*RECORDS FOR THIS EXERCISE*.
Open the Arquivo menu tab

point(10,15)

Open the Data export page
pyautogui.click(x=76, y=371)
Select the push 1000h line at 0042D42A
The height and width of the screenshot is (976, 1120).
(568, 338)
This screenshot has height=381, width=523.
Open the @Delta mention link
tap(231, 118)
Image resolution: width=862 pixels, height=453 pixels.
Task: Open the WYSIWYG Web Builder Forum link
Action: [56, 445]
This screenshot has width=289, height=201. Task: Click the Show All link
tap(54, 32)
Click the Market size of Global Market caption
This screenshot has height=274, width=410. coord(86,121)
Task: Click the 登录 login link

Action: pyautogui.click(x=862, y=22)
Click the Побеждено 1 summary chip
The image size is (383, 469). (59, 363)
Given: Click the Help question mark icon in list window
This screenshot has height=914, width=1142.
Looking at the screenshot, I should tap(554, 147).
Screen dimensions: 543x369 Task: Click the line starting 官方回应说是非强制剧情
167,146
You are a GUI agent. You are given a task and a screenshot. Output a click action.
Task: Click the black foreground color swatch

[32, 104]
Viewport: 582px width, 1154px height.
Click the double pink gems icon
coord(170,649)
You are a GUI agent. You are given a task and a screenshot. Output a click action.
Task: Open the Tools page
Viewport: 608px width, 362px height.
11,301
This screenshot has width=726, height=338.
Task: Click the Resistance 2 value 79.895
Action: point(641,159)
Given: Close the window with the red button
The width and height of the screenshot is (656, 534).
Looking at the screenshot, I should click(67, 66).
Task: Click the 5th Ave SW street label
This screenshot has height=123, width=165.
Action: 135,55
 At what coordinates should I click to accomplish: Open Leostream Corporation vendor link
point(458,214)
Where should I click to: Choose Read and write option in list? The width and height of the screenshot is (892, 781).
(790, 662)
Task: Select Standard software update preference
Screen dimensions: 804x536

*INSTRUCTIONS TO FOLLOW*. Could all of the entries be retyped word for word?

*TASK OUTPUT*.
Open the Arquivo menu tab

point(10,15)

Open the Data export page
pyautogui.click(x=76, y=371)
Select the push 1000h line at 0042D42A
The height and width of the screenshot is (976, 1120).
(568, 338)
This screenshot has height=381, width=523.
Open the @Delta mention link
tap(231, 118)
Image resolution: width=862 pixels, height=453 pixels.
Task: Open the WYSIWYG Web Builder Forum link
Action: [56, 445]
This screenshot has width=289, height=201. Task: Click the Show All link
tap(54, 32)
Click the Market size of Global Market caption
This screenshot has height=274, width=410. coord(86,121)
Task: Click the 登录 login link

Action: pyautogui.click(x=862, y=22)
Click the Побеждено 1 summary chip
The image size is (383, 469). (59, 363)
Given: Click the Help question mark icon in list window
This screenshot has height=914, width=1142.
Looking at the screenshot, I should tap(554, 147).
Screen dimensions: 543x369 Task: Click the line starting 官方回应说是非强制剧情
167,146
You are a GUI agent. You are given a task and a screenshot. Output a click action.
Task: Click the black foreground color swatch

[32, 104]
Viewport: 582px width, 1154px height.
Click the double pink gems icon
coord(170,649)
You are a GUI agent. You are given a task and a screenshot. Output a click action.
Task: Open the Tools page
Viewport: 608px width, 362px height.
11,301
This screenshot has width=726, height=338.
Task: Click the Resistance 2 value 79.895
Action: point(641,159)
Given: Close the window with the red button
The width and height of the screenshot is (656, 534).
Looking at the screenshot, I should click(67, 66).
Task: Click the 5th Ave SW street label
This screenshot has height=123, width=165.
Action: 135,55
 At what coordinates should I click to accomplish: Open Leostream Corporation vendor link
point(458,214)
Where should I click to: Choose Read and write option in list? The width and height of the screenshot is (892, 781).
(790, 662)
Task: Select Standard software update preference
Screen dimensions: 804x536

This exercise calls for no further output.